[Opening SOURCE TEXT section]

Perc
Pure & Simple (Sleaze Records)
Hard techno is currently in rude health and, like Actress or Shed, Ali Wells is one of the scene's more unique voices. His last album, Wicker & Steel, was a beautifully bleak industrial techno benchmark: a fitting soundtrack to a country on the slide. Wells is bemused by any socio-political reading of his music but, even here, where he is simply toying with the dancefloor, Perc sounds grave. Like Blawan's recent grimey, booming Tuesday's March, Pure & Simple makes the idea of dancing hard in a darkened warehouse seem less like an option, and more like an immediate compelling necessity. It is one way to ride out a crisis, existential or economic.
We Are Augustines
Book Of James (Oxcart Records)
If Bruce Springsteen were dead or retired, it might explain his tribute bands, your Hold Steadys and Gaslight Anthems. As it is, history's second most important Boss (after Hugo) is still at it and, unlike this New York trio, he hasn't resorted to fitting out his songs with great clunking, stadium-ready, quiet/loud triggers, in the style of that other famous amateur dramatic ensemble, Kings Of Leon.
Shuttle
Halo (Ninja Tune)
US hip-hop has gone all Ravey Davey, and now Boston's indie set – Passion Pit drummer Nathan "Shuttle" Donmoyer, and singer Isom Innis - are reaching for the lasers. Halo sounds, improbably, like MGMT tackling T99's breakbeat rave anthem Anasthasia. Which, in its slightly whiny, slightly reticent, hip-in-Williamsburg way, is no match for, say, Nicki Minaj's mighty, unhinged Starships. Hardcore? She knows the score.

[Closing SOURCE TEXT section]
[Opening DATASET ENTRIES section]

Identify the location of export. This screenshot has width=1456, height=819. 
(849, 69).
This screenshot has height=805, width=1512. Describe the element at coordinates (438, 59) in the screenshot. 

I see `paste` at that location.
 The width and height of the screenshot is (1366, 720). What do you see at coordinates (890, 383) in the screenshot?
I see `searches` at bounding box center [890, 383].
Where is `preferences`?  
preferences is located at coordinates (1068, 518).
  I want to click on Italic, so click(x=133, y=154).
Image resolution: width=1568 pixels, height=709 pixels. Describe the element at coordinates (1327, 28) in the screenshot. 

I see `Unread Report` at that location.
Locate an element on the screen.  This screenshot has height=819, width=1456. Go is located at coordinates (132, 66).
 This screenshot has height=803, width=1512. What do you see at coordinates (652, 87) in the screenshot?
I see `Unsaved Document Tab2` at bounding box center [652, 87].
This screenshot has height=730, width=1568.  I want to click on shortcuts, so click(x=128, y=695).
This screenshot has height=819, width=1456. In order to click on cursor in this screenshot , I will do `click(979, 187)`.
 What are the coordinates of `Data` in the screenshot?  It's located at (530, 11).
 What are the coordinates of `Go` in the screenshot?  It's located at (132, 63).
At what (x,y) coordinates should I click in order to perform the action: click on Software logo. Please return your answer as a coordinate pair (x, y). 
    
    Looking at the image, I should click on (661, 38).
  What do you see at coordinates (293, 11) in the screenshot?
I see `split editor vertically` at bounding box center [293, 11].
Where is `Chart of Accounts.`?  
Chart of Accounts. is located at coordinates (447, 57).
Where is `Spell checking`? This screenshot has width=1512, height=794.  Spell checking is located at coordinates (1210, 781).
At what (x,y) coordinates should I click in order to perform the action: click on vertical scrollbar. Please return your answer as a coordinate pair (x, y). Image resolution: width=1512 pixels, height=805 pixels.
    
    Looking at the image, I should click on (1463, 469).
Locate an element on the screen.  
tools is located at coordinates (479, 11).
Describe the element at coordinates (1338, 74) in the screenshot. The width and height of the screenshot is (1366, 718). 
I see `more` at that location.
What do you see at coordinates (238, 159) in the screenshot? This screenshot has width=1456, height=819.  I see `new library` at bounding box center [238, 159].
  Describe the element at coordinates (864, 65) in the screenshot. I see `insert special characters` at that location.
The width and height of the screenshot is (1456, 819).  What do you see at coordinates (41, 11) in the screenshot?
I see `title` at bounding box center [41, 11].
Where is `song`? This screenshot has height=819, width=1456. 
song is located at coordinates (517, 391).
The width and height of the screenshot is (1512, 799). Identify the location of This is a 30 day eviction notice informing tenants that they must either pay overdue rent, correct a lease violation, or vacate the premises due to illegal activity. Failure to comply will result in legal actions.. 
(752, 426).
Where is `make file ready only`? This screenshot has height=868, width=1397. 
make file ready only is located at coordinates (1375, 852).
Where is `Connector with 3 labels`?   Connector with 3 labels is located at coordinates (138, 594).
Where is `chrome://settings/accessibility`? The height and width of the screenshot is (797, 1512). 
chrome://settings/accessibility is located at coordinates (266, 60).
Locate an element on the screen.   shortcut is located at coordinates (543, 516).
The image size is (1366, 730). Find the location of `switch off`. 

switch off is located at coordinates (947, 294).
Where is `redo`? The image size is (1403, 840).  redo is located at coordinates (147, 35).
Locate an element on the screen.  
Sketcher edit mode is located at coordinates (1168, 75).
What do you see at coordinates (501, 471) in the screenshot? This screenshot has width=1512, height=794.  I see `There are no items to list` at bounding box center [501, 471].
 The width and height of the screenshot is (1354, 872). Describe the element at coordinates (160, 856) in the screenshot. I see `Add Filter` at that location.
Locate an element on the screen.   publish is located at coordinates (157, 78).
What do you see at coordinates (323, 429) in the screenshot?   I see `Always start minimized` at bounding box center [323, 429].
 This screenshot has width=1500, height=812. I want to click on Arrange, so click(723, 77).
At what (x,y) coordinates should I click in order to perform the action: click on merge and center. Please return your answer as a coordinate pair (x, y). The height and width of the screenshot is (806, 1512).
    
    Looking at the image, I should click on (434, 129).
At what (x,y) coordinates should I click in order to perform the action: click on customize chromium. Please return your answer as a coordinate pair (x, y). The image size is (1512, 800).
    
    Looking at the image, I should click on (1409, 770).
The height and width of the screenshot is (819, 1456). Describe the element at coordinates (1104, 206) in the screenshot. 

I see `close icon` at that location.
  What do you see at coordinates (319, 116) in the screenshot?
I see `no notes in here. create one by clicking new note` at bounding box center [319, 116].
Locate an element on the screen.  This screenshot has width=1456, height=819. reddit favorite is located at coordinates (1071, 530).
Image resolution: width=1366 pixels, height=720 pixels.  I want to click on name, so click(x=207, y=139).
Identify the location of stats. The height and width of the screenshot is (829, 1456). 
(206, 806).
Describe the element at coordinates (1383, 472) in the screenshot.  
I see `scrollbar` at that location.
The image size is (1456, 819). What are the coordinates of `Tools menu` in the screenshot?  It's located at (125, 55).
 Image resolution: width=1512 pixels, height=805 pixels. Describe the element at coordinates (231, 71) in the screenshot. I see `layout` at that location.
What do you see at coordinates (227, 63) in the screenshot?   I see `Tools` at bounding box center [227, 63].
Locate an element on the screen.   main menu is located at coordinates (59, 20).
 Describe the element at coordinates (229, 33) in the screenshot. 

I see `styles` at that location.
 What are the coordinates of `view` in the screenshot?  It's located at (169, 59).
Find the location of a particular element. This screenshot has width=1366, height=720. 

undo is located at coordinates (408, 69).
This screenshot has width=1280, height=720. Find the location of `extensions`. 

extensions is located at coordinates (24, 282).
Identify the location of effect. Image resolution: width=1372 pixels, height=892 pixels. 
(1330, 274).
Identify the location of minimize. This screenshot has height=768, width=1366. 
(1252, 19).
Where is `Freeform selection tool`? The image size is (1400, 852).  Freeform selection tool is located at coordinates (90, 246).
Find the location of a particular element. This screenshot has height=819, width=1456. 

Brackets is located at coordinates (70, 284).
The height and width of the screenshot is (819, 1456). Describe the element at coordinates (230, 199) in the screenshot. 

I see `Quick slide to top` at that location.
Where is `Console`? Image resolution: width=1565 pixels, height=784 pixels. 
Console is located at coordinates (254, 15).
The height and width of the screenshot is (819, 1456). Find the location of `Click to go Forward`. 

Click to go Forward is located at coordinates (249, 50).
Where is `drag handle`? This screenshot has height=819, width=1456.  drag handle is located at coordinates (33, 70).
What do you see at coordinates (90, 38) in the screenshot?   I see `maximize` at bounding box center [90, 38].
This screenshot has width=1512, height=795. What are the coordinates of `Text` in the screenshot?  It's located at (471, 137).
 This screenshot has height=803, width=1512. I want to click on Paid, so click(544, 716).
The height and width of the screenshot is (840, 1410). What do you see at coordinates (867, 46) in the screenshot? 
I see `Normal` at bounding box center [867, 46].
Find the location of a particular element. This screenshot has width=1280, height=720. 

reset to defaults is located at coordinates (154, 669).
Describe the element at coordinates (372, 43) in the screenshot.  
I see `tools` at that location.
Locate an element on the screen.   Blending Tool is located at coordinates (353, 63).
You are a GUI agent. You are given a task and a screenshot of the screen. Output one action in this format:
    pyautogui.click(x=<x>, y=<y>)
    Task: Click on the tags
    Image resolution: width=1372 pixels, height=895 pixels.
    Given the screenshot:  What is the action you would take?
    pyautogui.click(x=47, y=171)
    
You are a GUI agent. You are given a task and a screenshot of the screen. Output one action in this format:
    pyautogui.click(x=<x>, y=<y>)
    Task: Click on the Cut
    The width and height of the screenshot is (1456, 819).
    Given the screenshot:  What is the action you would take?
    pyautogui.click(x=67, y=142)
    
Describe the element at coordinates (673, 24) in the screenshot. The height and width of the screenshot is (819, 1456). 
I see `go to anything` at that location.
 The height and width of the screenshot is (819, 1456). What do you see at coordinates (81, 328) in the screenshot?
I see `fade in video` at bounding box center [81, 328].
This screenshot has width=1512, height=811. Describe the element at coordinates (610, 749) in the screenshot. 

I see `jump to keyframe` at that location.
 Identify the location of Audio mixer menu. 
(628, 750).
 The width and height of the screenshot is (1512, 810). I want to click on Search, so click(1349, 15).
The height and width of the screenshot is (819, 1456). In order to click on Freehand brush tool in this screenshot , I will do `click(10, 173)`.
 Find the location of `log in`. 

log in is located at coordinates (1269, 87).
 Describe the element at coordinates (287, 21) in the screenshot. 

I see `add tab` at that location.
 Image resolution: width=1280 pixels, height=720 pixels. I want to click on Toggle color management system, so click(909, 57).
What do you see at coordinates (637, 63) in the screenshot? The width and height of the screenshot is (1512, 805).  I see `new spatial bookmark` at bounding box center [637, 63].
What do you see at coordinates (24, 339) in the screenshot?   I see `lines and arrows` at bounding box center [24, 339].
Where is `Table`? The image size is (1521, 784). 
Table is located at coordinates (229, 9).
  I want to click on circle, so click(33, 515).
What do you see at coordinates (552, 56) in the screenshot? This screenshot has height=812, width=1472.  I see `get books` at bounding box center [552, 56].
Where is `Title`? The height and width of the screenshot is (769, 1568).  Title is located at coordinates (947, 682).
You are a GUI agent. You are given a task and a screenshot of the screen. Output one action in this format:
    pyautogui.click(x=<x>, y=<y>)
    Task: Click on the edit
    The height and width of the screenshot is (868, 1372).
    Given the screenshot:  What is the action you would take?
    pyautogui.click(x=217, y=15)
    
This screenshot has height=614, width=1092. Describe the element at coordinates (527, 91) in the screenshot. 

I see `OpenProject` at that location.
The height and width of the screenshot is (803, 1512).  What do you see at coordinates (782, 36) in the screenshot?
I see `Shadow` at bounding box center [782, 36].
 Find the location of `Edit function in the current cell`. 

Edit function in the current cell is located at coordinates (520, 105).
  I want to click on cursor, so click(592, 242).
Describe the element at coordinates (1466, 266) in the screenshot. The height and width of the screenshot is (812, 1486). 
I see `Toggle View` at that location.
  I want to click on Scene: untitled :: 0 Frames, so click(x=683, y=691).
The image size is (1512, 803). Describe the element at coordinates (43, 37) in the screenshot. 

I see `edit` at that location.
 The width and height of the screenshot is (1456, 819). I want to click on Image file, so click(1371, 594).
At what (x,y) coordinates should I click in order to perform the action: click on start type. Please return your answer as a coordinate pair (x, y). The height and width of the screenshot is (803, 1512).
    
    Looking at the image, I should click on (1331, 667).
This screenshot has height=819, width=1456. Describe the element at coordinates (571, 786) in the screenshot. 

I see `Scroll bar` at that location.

[Closing DATASET ENTRIES section]

◆ WHAT YOU NEED TO DO:
1. In the singles reviews, why is the Shuttle single Halo judged to be no match for Nicki Minaj's Starships?
2. According to the singles reviews, on which record label does We Are Augustines' Book Of James appear?
3. Continue the singles reviews from their final sentence onward.

◆ YOUR RESPONSES:
1. The review faults Halo for its slightly whiny, slightly reticent, hip-in-Williamsburg manner. Against that, it calls Starships mighty and unhinged.

2. Oxcart Records.

3.
Injured Birds
Happy As Clams (Denizen Recordings)
You know that not at all nauseating, totally realistic match.com advert, where the bloke serenades a girl across the platform while playing a ukulele? He'd love this. Me? Not so much. Nottingham's answer to Bon Iver claims the blurb, but at least the beardy fella pours his guts into it. This is pleasant, thoroughly nice, very British. And who's got time for that? We're all dying.
Proxy
Shut Up! (Turbo Recordings)
Does anyone listen to blustering Ed Banger electro any more, since Boys Noize hooked-up with the Black Eyed Peas? But, hidden away in Vladivostok, with only fading memories of seeing the Prodigy play Red Square to inspire him, Evgeny Pozharnov brings a fresh strangeness and instability to this bankrupt micro-genre. Shut Up!, all terror-techno squall and aggro MC samples, isn't quite up there with his classic sweet soul, neo-rave apocalypse Dance In Dark, but, still, the earth moves.
P!nk
Blow Me (One Last Kiss) (RCA)
She's having a "shit day" and, if you've heard this, you're probably having one too. Thanks for sharing!